Is there any reason for that? I mean, boundary checking is a simple number comparison, or am I missing something?
The question is what is the real reason for this performance hit?
Further more, is there any way to make it even faster?

I'm certainly going to swap all my at() calls with [] in other code parts (in which I already have custom boundary check!).

Proof of concept:

#define _WIN32_WINNT 0x0400
#define WIN32_LEAN_AND_MEAN
#include <windows.h>

#include <conio.h>

#include <vector>

#define ELEMENTS_IN_VECTOR  1000000

int main()
{
    __int64 freq, start, end, diff_Result;
    if(!::QueryPerformanceFrequency((LARGE_INTEGER*)&freq))
        throw "Not supported!";
    freq /= 1000000; // microseconds!

    ::std::vector<int> vec;
    vec.reserve(ELEMENTS_IN_VECTOR);
    for(int i = 0; i < ELEMENTS_IN_VECTOR; i++)
        vec.push_back(i);

    int xyz = 0;

    printf("Press any key to start!");
    _getch();
    printf(" Running speed test..\n");

    { // at()
        ::QueryPerformanceCounter((LARGE_INTEGER*)&start);
        for(int i = 0; i < ELEMENTS_IN_VECTOR; i++)
            xyz += vec.at(i);
        ::QueryPerformanceCounter((LARGE_INTEGER*)&end);
        diff_Result = (end - start) / freq;
    }
    printf("Result\t\t: %u\n\n", diff_Result);

    printf("Press any key to start!");
    _getch();
    printf(" Running speed test..\n");

    { // operator []
        ::QueryPerformanceCounter((LARGE_INTEGER*)&start);
        for(int i = 0; i < ELEMENTS_IN_VECTOR; i++)
            xyz -= vec[i];
        ::QueryPerformanceCounter((LARGE_INTEGER*)&end);
        diff_Result = (end - start) / freq;
    }

    printf("Result\t\t: %u\n", diff_Result);
    _getch();
    return xyz;
}

Edit:
Now the value is being assiged to "xyz", so the compiler will not "wipe" it out.

m0meni
  • 16,006
  • 16
  • 82
  • 141
Poni
  • 11,061
  • 25
  • 80
  • 121
  • Perhaps you should actually do something with the elements instead of just requesting them or the compiler could optimize it away. – schnaader Jul 17 '10 at 01:26
  • Didn't understand you. Explain? – Poni Jul 17 '10 at 01:28
  • 1
    Try doing something like `test_int += vec[i]` in the for loops. As you're not doing anything with the vector element, the compiler could optimize this away completely. Also see Ben's answer for this. – schnaader Jul 17 '10 at 01:31
  • Note to all - POC has been changed so now the vector's values are being used (assigned to "xyz"). – Poni Jul 17 '10 at 01:32
  • 2
    Note that even with your change, the optimizer will still win: it can see that you never use the value of `xyz` that is computed, so the operation is still optimized out. You can prevent it from doing so by returning `xyz` (it can't optimize out the return from `main()`). – James McNellis Jul 17 '10 at 01:37
  • 1
    @Poni: Even with your updated code, the points I make below still stand: when I run this program, I see no significant performance difference between the two loops. Perhaps you can give some test results that you have seen. – James McNellis Jul 17 '10 at 01:46
  • Debug: 2504607/107676 .. 2523199/117864 Release: 8268/4255 .. 14171/4215 – Poni Jul 17 '10 at 01:49
  • @IvanaGajic - See this question regading `at`. – jww Nov 07 '16 at 01:42

3 Answers3

59

The reason is that an unchecked access can probably be done with a single processor instruction. A checked access will also have to load the size from memory, compare it with the index, and (assuming it's in range) skip over a conditional branch to the error handler. There may be more faffing around to handle the possibility of throwing an exception. This will be many times slower, and this is precisely why you have both options.

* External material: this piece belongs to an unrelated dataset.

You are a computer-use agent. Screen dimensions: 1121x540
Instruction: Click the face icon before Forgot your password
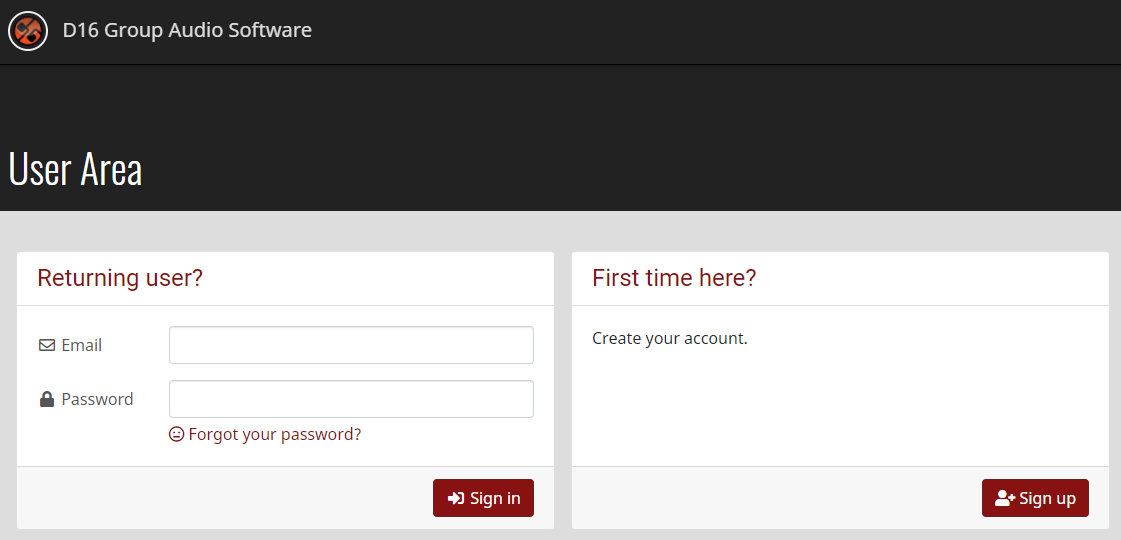coord(177,434)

If you can prove that the index is within range without a runtime check then use operator[]. Otherwise, use at(), or add your own check before access. operator[] should be more or less as fast as possible, but will explode messily if the index is invalid.

Mike Seymour
  • 249,747
  • 28
  • 448
  • 644
32

I ran your test code on my machine:

In an unoptimized debug build, the difference between the two loops is insignificant.

In an optimized release build, the second for loop is optimized out entirely (the call to operator[] is likely inlined and the optimizer can see that the loop does nothing and can remove the whole loop).

If I change the body of the loops to do some actual work, e.g., vec.at(i)++; and vec[i]++;, respectively, the difference between the two loops is insignificant.

I don't see this five to tenfold performance difference that you see.

James McNellis
  • 348,265
  • 75
  • 913
  • 977
  • He's running the debug build with iterator debugging enabled. – Hans Passant Jul 17 '10 at 02:27
  • @Hans: My test was with the default settings, so iterator debugging was enabled in the debug build (however, I think this is the expected result--that they would perform roughly equally--since it enables bound checks for `op[]`). If I disable iterator debugging, it gives `op[]` a roughly twofold performance gain over `at()`. (When I posted the answer originally, I wasn't really focusing on the debug build performance, but you're right: iterator debugging can make a big difference in a debug build). – James McNellis Jul 17 '10 at 03:08
4

You don't do anything with the return value, so if the compiler inlines these functions it can optimize them away completely. Or perhaps it can optimize away the subscript ([]) version completely. Running without optimizations is useless from a performance measurement perspective, what you need is some simple but useful program to exercise the functions so they don't just get optimized away. For example you could shuffle the vector (randomly swap 50000 pairs of elements).

Ben Voigt
  • 277,958
  • 43
  • 419
  • 720